As far as my own feelings about this essay, I really took to heart the idea that the Asian American culture within America actually perpetuates racial stereotypes that exist in the mainstream society. As Espiritu says, even a traditional Asian American family, existing in and of itself, can unknowingly help further stereotypes about Asian American sexuality and gender roles. In light of that, you can see Espiritu's point of intertwined lines of sexual and gender domination and how only a comprehensive overhaul of both cultural racism and sexism can shed light on the repression that effects the Asian American population.


1 comment:

Priya Jha said...

What might also be interesting to analyze is the commonalities and the divergences between the social construction of Black masculinity and Asian American masculinity in the U.S. In Le Espiritu's essay, when she talks about Asian American men being a threat to white women, I had to wonder if it was in the same ways as Black men and the quick response I had was "of course not!"
We know that the history of slavery in the U.S. and Black men's helplessness in protecting their women from the slaveholders fueled the threat of black manhood during the reconstruction period.

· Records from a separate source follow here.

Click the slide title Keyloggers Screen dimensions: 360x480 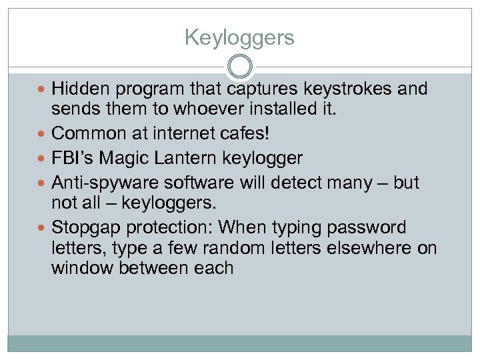pyautogui.click(x=239, y=37)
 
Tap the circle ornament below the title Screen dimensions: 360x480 pyautogui.click(x=240, y=67)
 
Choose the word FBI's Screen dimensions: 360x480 pyautogui.click(x=71, y=158)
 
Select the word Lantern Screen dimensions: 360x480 pyautogui.click(x=182, y=158)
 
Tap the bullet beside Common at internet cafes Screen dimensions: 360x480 pyautogui.click(x=43, y=134)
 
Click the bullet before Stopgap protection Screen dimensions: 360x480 pyautogui.click(x=43, y=228)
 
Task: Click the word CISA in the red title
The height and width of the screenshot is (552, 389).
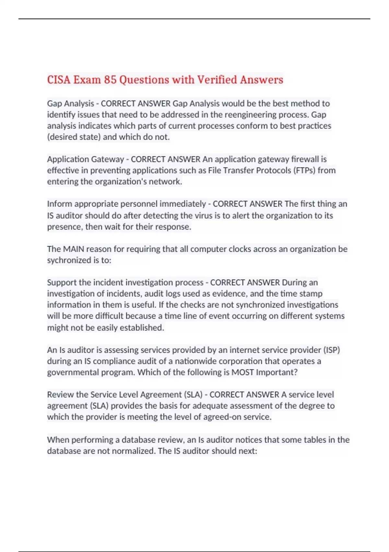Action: pyautogui.click(x=59, y=80)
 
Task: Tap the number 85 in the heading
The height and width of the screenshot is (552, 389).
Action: pyautogui.click(x=110, y=80)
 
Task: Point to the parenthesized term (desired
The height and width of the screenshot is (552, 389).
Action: pyautogui.click(x=62, y=137)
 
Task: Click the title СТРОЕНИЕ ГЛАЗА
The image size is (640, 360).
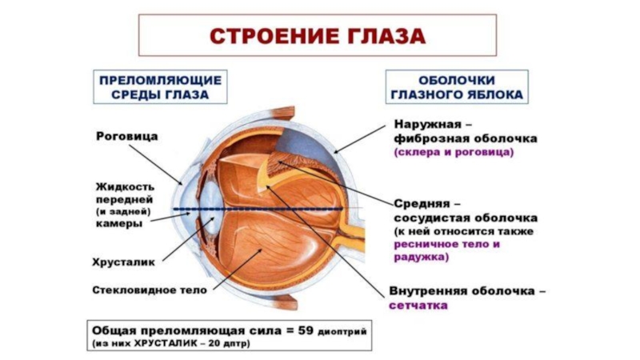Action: tap(318, 36)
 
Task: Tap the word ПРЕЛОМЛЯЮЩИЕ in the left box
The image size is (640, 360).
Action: tap(160, 80)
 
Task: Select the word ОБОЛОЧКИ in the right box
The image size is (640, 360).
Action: tap(456, 80)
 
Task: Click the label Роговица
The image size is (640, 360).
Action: tap(126, 136)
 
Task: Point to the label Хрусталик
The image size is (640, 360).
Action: tap(124, 261)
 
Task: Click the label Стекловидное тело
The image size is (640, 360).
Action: tap(150, 289)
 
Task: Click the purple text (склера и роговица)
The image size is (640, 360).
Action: tap(454, 151)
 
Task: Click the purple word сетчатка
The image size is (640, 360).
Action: tap(418, 306)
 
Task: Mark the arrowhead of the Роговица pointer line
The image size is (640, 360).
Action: tap(183, 183)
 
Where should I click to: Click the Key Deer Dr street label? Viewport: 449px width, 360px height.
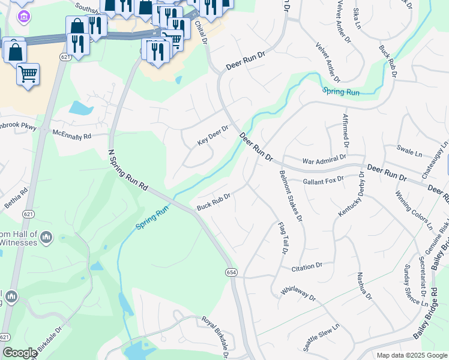[214, 136]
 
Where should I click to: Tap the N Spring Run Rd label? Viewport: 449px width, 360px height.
[128, 171]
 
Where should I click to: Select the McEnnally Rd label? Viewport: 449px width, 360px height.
[71, 134]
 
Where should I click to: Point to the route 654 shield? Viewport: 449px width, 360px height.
[232, 272]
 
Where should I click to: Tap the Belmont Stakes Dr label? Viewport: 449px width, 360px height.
[291, 196]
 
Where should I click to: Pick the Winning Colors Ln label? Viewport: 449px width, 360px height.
[413, 210]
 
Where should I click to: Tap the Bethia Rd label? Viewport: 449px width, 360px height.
[16, 199]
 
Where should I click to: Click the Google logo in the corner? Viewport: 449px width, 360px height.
[20, 353]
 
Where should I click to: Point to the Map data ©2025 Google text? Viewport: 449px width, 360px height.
[411, 355]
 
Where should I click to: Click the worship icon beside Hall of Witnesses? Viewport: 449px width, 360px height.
[47, 239]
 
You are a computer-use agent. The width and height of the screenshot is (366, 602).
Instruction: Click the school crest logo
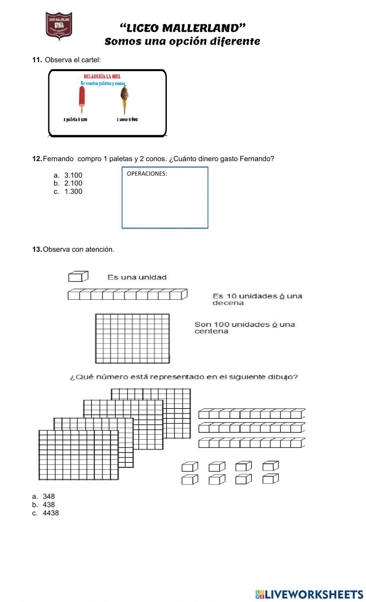pos(59,26)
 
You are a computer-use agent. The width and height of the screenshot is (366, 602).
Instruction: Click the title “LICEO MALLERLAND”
pos(182,28)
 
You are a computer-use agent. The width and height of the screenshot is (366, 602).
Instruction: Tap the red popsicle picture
pos(82,99)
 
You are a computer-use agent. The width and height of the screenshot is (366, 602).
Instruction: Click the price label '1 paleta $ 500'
pos(75,119)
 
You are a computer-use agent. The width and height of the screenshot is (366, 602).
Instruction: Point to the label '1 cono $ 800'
pos(127,119)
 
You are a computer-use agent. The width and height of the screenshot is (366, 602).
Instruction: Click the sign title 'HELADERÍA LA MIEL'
pos(102,77)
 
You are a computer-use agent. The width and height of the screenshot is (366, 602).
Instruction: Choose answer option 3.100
pos(73,175)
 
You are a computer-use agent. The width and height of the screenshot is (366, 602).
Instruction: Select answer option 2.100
pos(73,183)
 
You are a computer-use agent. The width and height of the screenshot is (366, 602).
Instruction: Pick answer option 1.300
pos(73,191)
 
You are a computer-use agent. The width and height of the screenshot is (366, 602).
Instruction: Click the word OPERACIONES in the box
pos(147,174)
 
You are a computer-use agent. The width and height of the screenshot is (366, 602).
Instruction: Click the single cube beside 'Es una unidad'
pos(78,276)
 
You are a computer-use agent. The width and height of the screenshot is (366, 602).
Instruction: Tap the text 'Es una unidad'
pos(137,277)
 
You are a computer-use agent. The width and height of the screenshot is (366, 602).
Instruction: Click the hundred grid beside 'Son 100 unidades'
pos(132,338)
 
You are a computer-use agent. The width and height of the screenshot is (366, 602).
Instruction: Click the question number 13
pos(37,250)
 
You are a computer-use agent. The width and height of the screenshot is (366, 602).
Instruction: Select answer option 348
pos(49,496)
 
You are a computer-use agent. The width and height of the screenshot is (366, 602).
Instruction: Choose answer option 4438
pos(51,513)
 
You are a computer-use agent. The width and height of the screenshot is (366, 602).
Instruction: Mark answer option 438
pos(49,505)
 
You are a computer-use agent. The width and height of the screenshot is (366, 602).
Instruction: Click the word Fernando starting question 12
pos(58,159)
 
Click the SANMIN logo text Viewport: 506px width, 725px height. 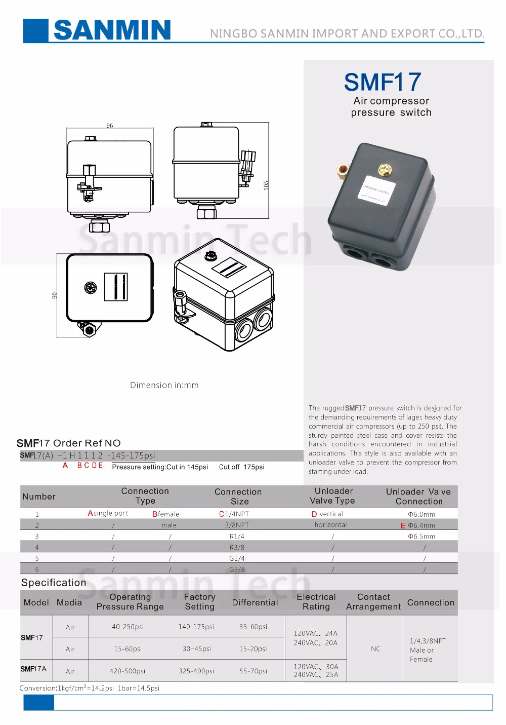(x=112, y=30)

In this sene, that threat seems so apparent. But, in terms of Asian American men?
I think for someone who'd be interested in exploring Asian American feminism for their final project, this might be a good area to explore. I know that there is an emergent body of scholarship that is now theorizing Asian American masculinity. In fact, we had a job candidate in Race and Ethnic Studies last week who works on this very topic.